Keeping it tidy around the stove

Gr8ftblr

New Member
Mar 12, 2017
18
SE Tennessee
I like keeping it neat, tidy, and clean around my stove. Please share tips you have learned either during ash removal, transporting wood, or any other task that you have managed to figure out how to keep from making a mess. Wood burning is messy but some have learned to minimize. Please share away!
 
Oct 31, 2017
123
S.C.Pa
We are peticular also.....use a hand he'd vac to clean up any wood chips n dust. Also when any loose (fly) ash appears.
There's a post or a reply I have seen where a gentleman uses a popcorn maker (open fire one) to remove ashes......so I bought one n tried it n I really like it!! Just keep it inside ur stove while slowly shoveling coals n ash into it.....closethe lid n take it outside to dump into ash bucket.
 

CincyBurner

Feeling the Heat
Mar 10, 2015
398
SW Ohio
My boss had a cooking term Mise en place (MEEZ ahn plahs)
is a French term for having all your ingredients measured, cut, peeled, sliced, grated, etc. before you start cooking.
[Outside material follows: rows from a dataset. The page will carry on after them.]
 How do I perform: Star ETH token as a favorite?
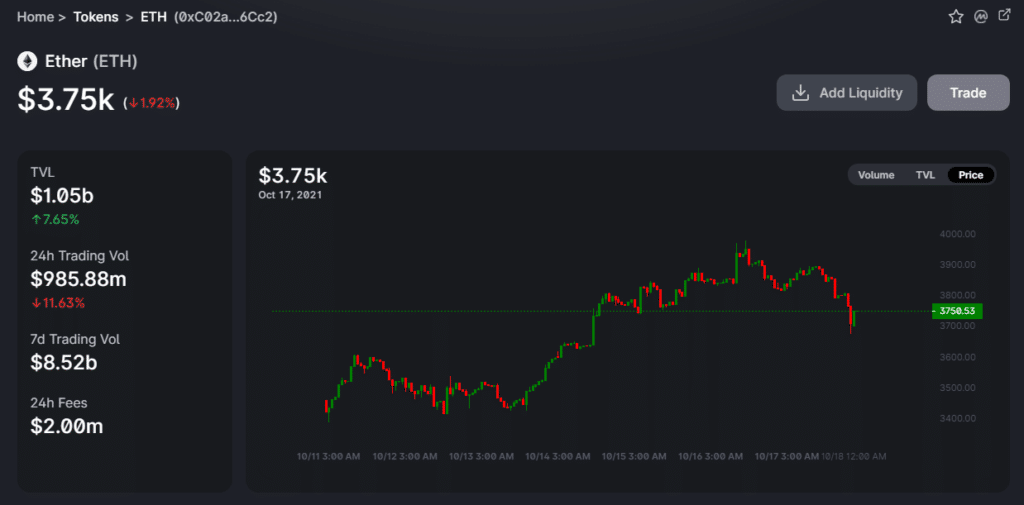(x=956, y=17)
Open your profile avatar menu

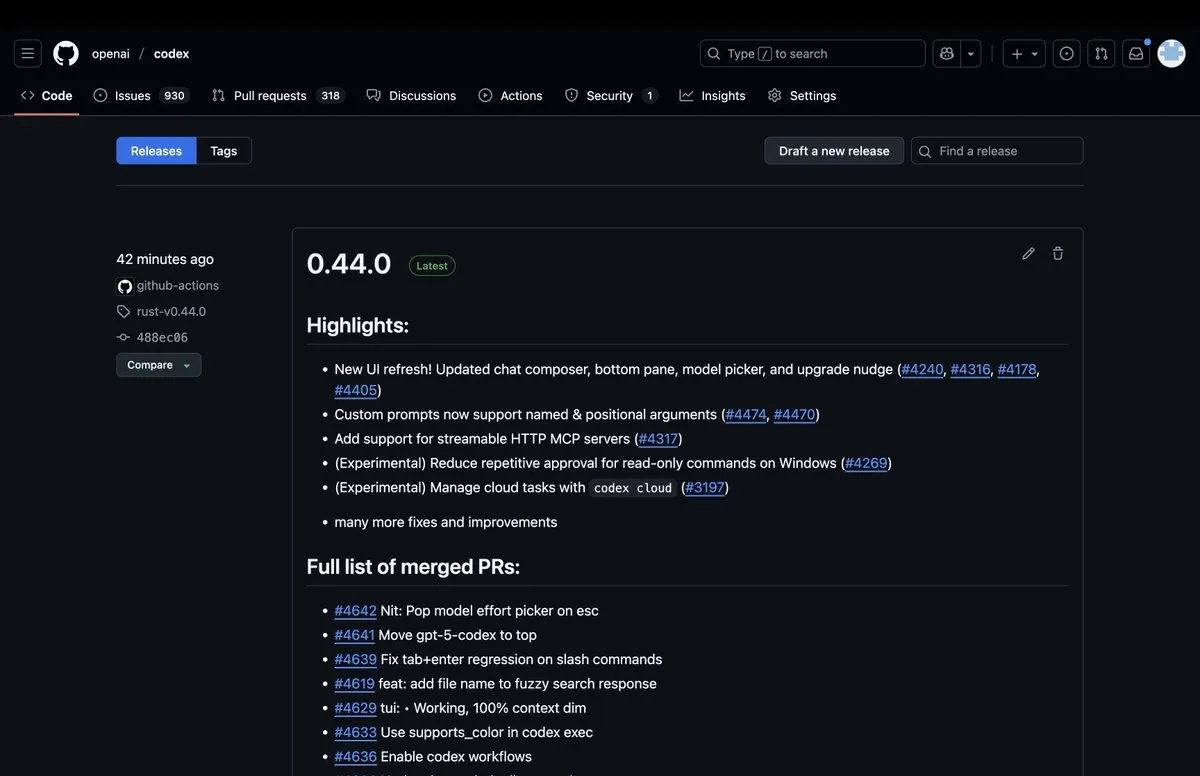click(x=1170, y=52)
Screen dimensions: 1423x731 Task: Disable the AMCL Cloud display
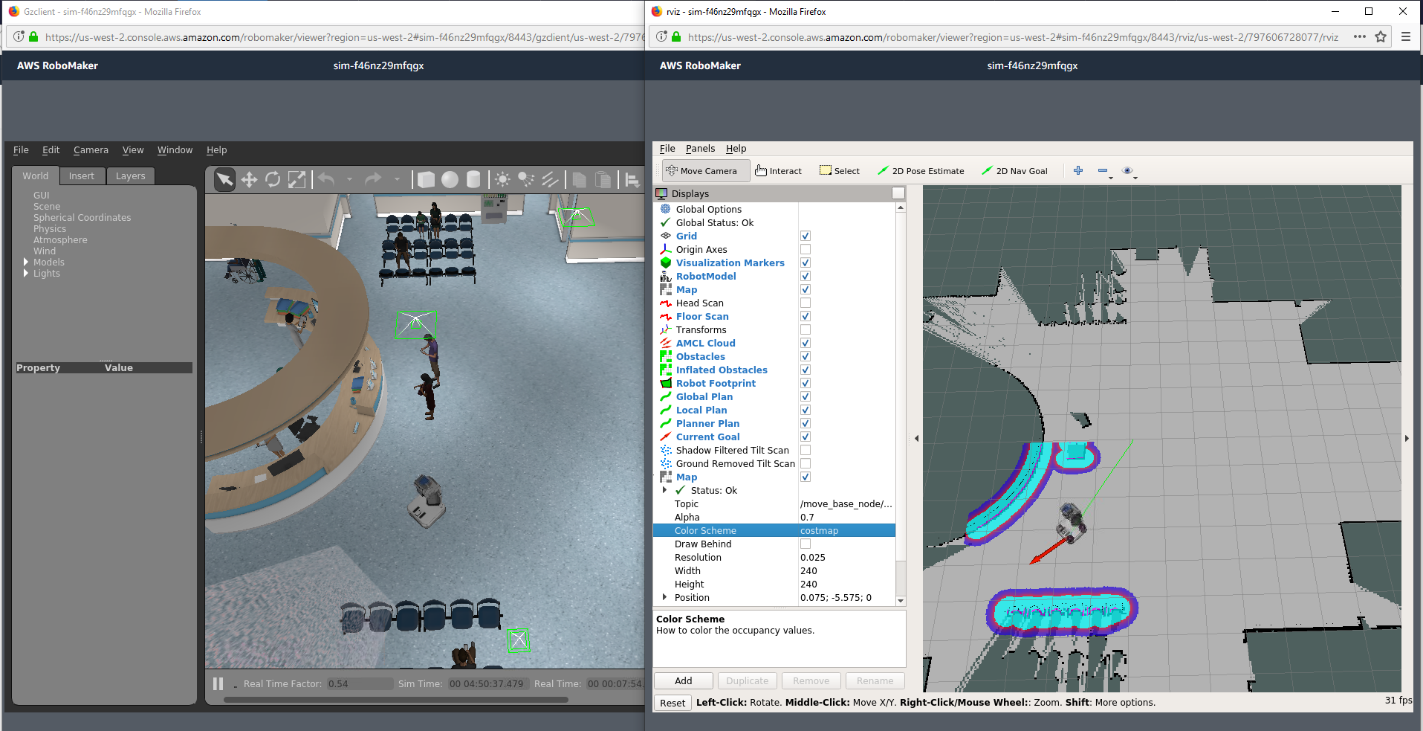point(806,342)
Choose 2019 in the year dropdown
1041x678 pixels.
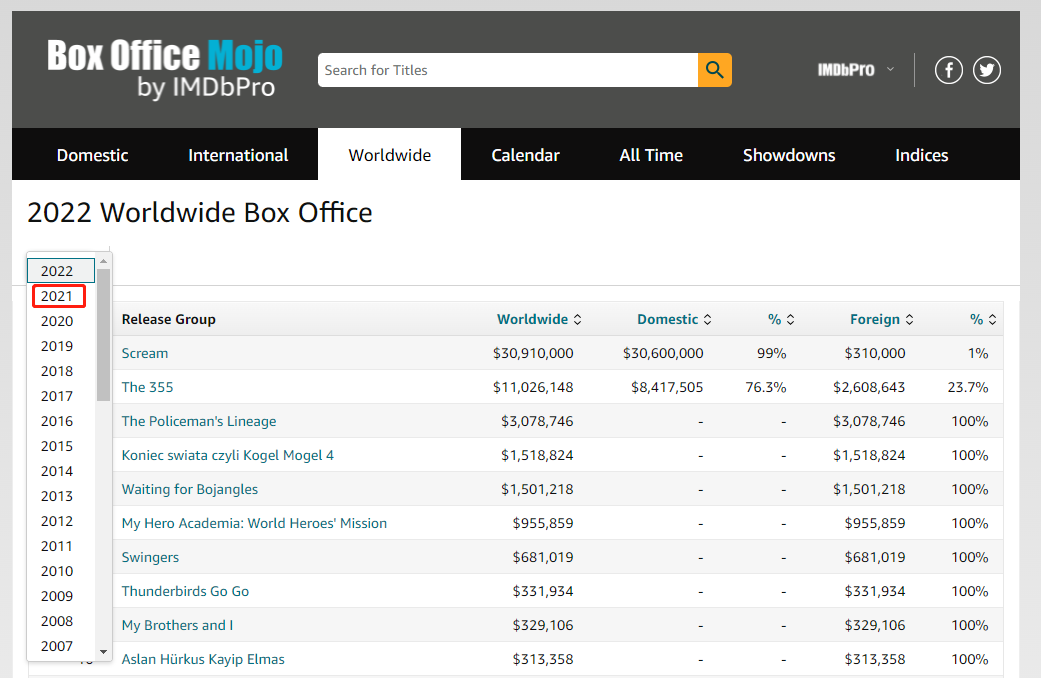pos(57,346)
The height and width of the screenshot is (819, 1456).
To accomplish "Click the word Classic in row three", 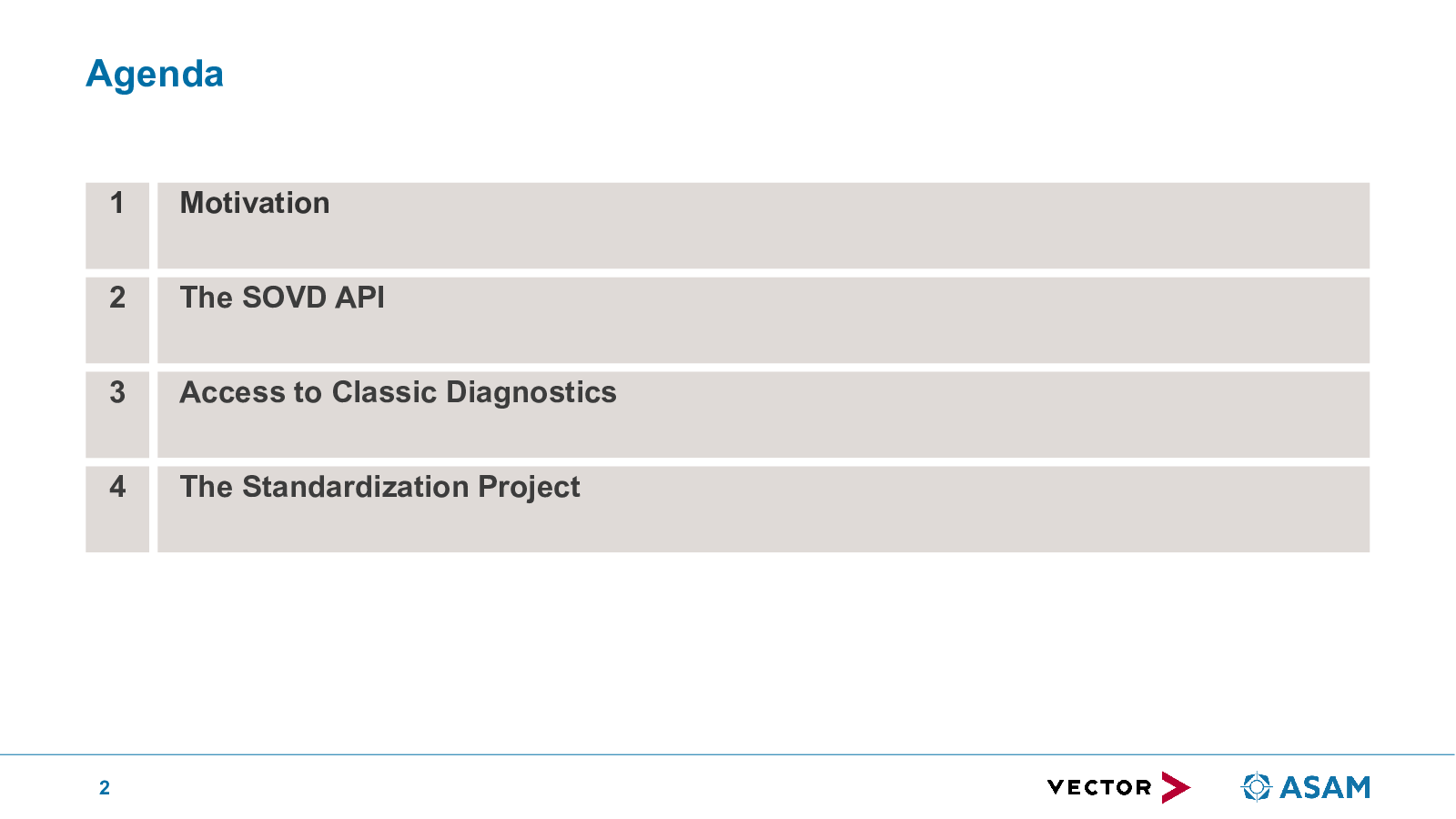I will 385,392.
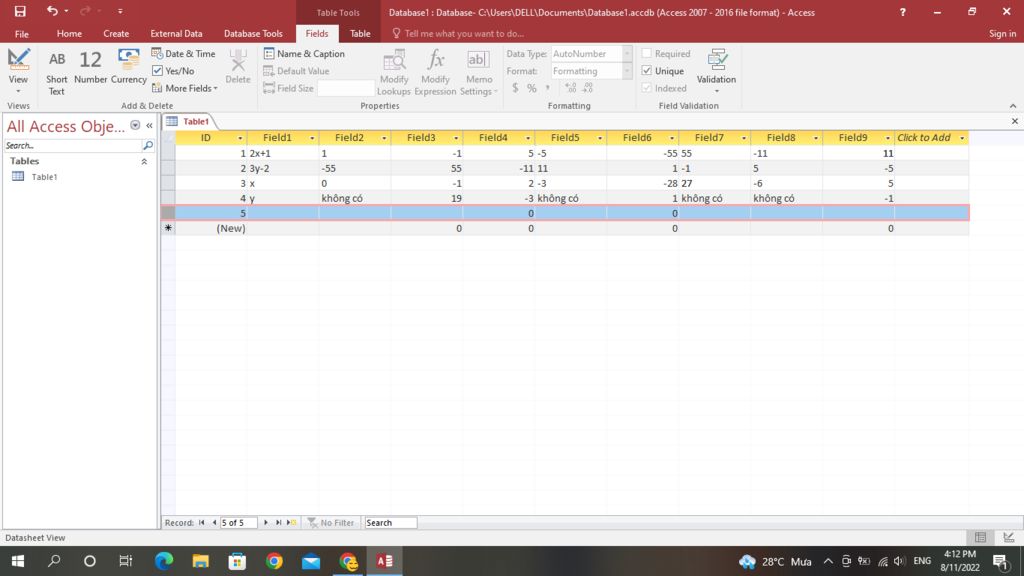Open the Database Tools tab
Image resolution: width=1024 pixels, height=576 pixels.
coord(253,34)
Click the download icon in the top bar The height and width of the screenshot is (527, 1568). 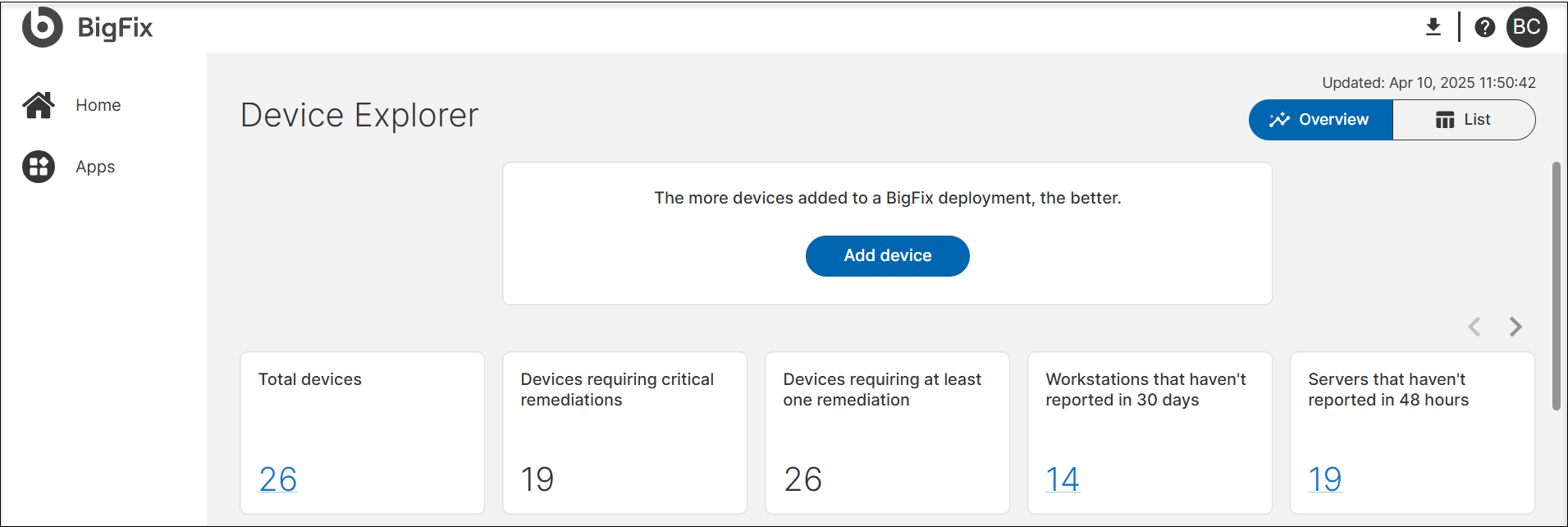coord(1433,26)
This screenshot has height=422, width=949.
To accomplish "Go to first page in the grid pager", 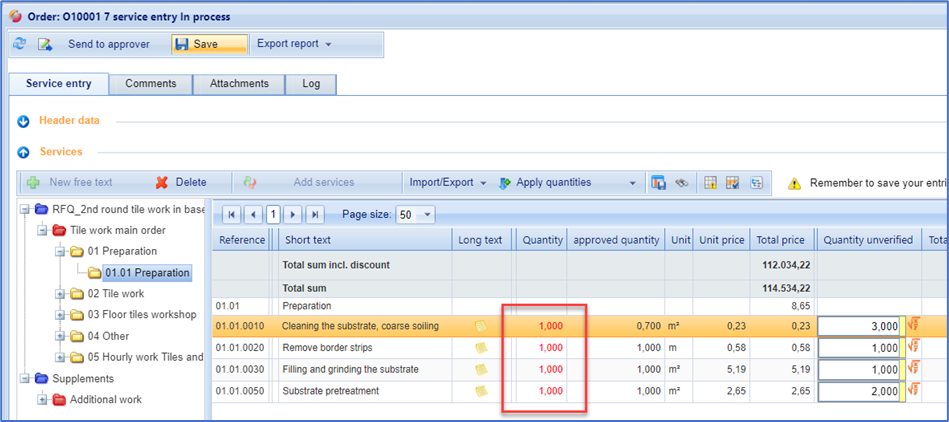I will coord(231,214).
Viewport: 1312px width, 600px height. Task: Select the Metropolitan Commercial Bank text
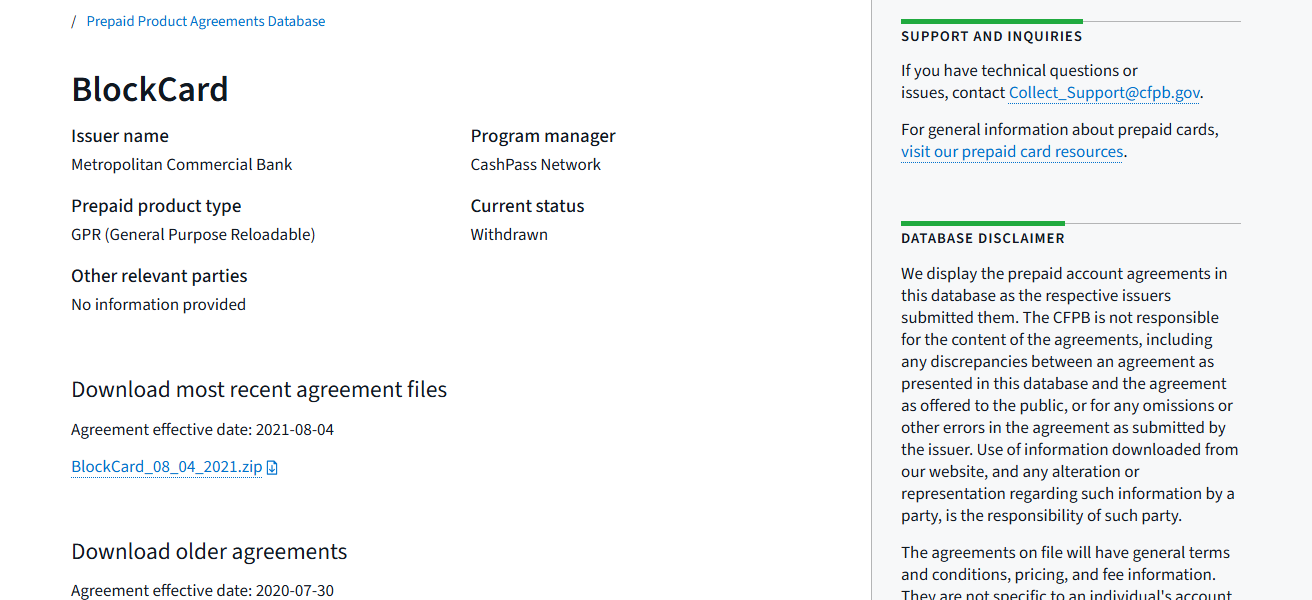(x=182, y=165)
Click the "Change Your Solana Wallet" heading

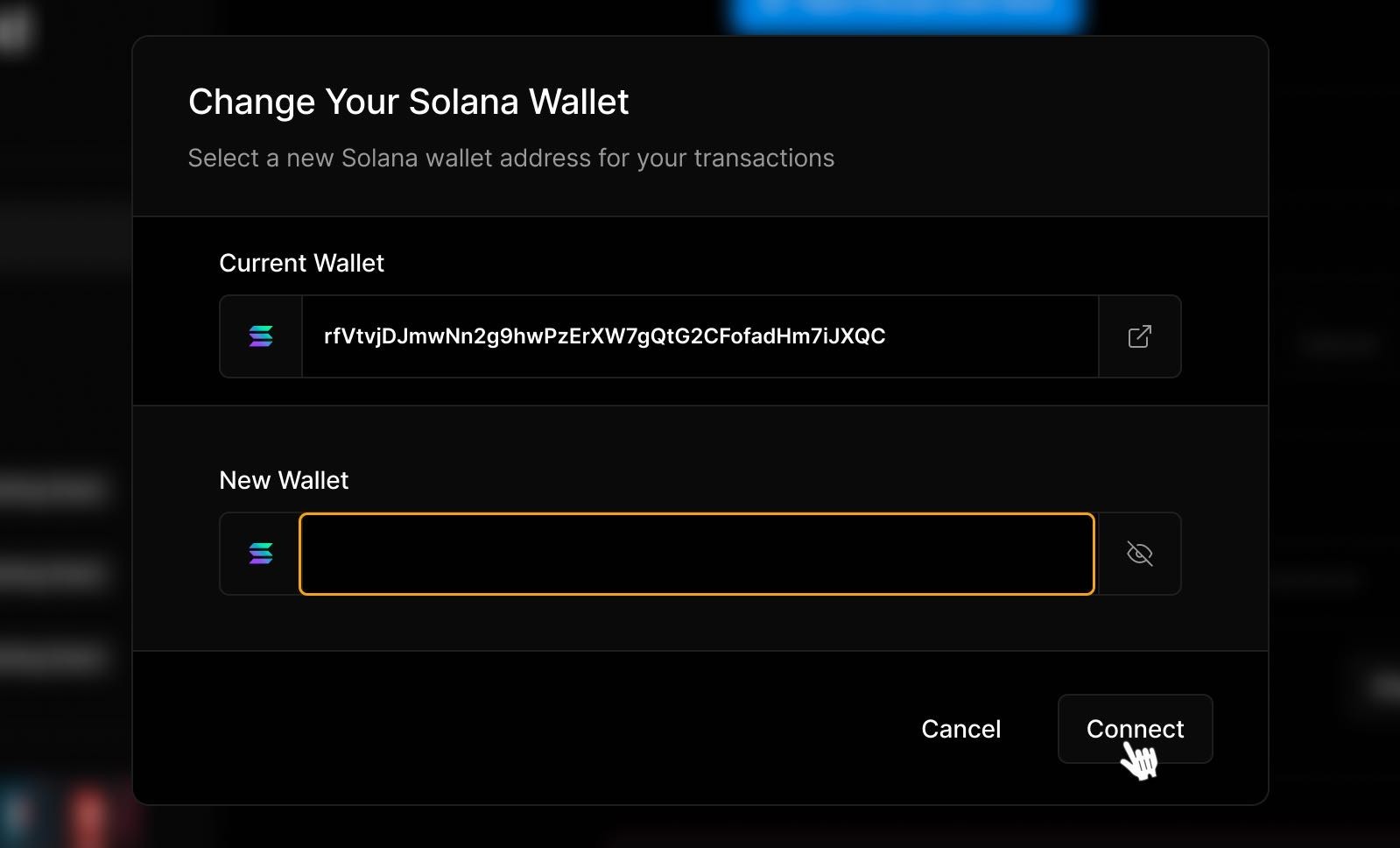pos(408,102)
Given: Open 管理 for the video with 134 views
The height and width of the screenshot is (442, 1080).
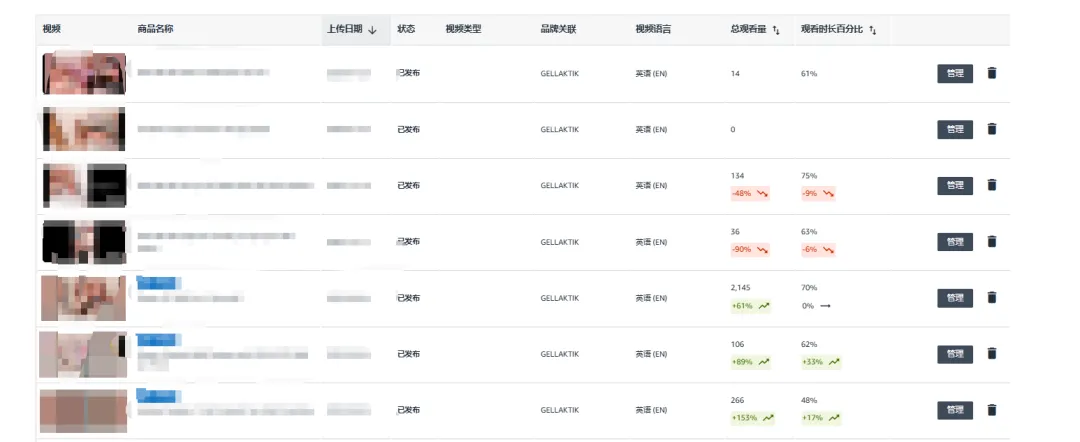Looking at the screenshot, I should click(954, 185).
Pans are prepared. Mixing bowls, tools and equipment set out. It is a technique chefs use to assemble meals so quickly and effortlessly
that could apply for this topic
* hearth tools: poker & scraper parked on hearth beneath wood stove
* hearth/ welding gloves on hearth to side and behind side door
* short one-handled broad (9" wide) hearth shovel hanging from mantle. Sweepings easily swept into shovel wide enough for quick sweep yet easy to pitch back into stove (most dust pans just a bit too wide for to pitch straight & level into wood stove side door).
* kindling in brass barrel from grandpa's fireplace along with horse hair brush (daily clean-ups)
* horse hair broom with with handle painted to match room wall color stored behind lamp in corner
* of to side of room: old copper canning tub that holds small tools (hearth shovel), window cleaning supplies, and bit of newspaper, a couple wood racks to allow wood to come to room temp, Corona promo beer pail filled with dried orange/ grapefruit skins collected throughout the year, fat pine in small metal holder that sits on floor
All easy enough to find when I reload in the dark
And in garage:
* small portable shop hang-up vac hanging on wall in garage for small hearth clean-ups
* several old 15# & 20# nursery containers that hold wood scraps/ rakings, small uglies and cookies for start-ups esp. during shoulder season
And on concrete front porch:
* ash pail w/ hearth shovel and coal sifter shovel, and couple old coffee cans
 

begreen

Mooderator
Staff member
Nov 18, 2005
78,022
South Puget Sound, WA
I got a Black and Decker heavy duty dustbuster last year and it has worked out great. It's also been handy for cleaning sofa cushions of cat hair and for quick car rug cleanups.
 

Gr8ftblr

New Member
Mar 12, 2017
18
SE Tennessee
Nice. I got a warm ash vac. So far so good with it. It’s the Power Smith Vac.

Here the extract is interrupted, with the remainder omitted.